= Exercise requirements =
(1) Answer these questions from the article on viral overdose videos:
(a) Which newspaper's report focused on the trend of viral overdose videos?
(b) In what year was Kelmae Hemphill's overdose filmed?
(c) What nickname did internet viewers give Mandy McGowan?
(2) Can you write the next part of the article on viral overdose videos, continuing after its last sentence?

Extract Start Marker

Social media has changed our world, for better or for worse. When it comes to addiction, it’s a double-edged sword. While it opens up a whole new avenue for support – online communities and educational resources – it also makes someone’s personal struggles quite public.
A recent report from the New York Times focused on the growing trend of viral overdose videos on the internet. It’s the worst day of somebody’s life, broadcast for everybody to see.
A quick search on YouTube turns up numerous examples – like Kelmae Hemphill of New Jersey, whose 2016 overdose was filmed and widely circulated.
“When you type my name in, that’s the first video that pops up — an overdose video,” she said.
But does it also have an upside?
Addiction experts disagree about whether these videos are helpful or harmful. On one hand, it may be the thing that inspires a person to seek treatment. They’re able to see themselves close to death and that vision scares them into action. But on the other hand, it’s a humiliating event for someone struggling with addiction, especially when they’re already faced with stigma, and it may hurt them as they seek to get their lives back on track in the future.
Mandy McGowan of Lawrence, Mass. knows the feeling. After she overdosed in the middle of a Family Dollar store with her two-year-old daughter, viewers on the internet began calling her the “Dollar Store Junkie.”

Extract End Marker
Material provided Start Marker

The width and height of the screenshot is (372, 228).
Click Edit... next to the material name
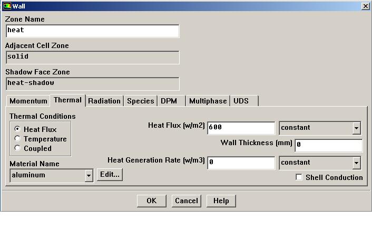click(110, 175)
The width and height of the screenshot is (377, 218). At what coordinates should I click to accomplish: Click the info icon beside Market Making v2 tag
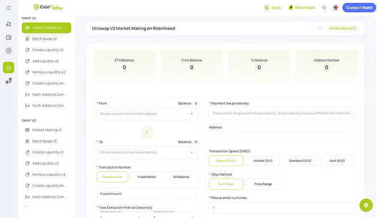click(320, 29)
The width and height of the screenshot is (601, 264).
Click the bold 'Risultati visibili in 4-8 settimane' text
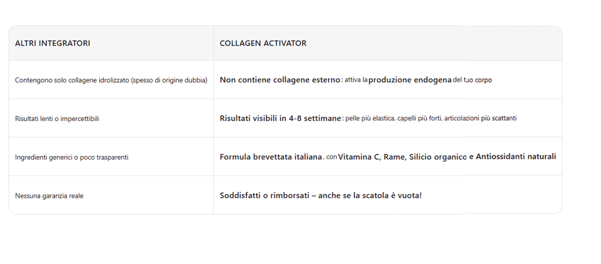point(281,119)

Material provided End Marker
Material provided Start Marker

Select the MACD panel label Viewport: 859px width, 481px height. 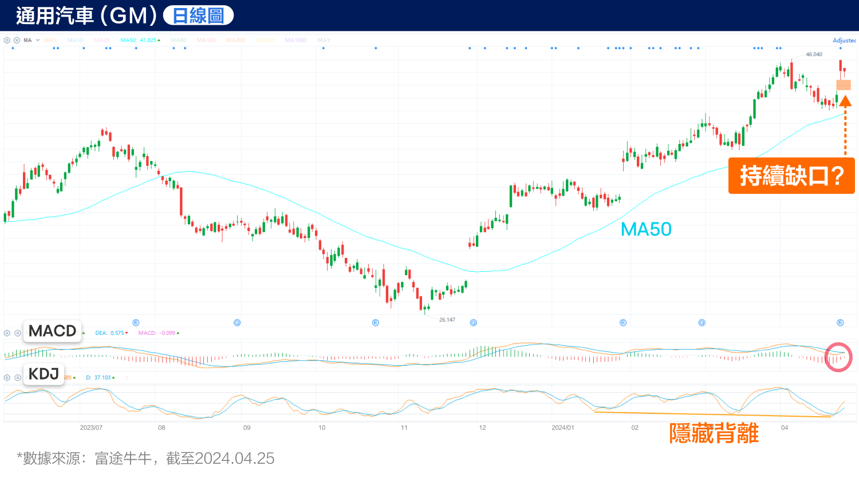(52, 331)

Material provided End Marker

= Answers to each task =
(1)
(a) The New York Times
(b) 2016
(c) The "Dollar Store Junkie"

(2)
The video shows just two minutes and 13 seconds of Mandy’s life – a snippet of her struggle. What viewers don’t see is that Mandy is a domestic violence and sexual assault survivor. They don’t see that she had neck surgery over 10 years ago and was prescribed OxyContin, Percocet and fentanyl patches. They don’t see her in and out of treatment, trying her best to stay sober
People struggling with substance use disorders are dealing with their own personal demons. When a video of them hits the internet, they become a spectacle for the rest of the world to see.
The next time you come across someone who appears to be overdosing, take out your naloxone instead. Use your phone to call 911, rather than recording the situation. The person you’re seeing is a mom or dad, sister or brother, son or daughter, cousin, friend or neighbor. They’re human, just like the rest of us.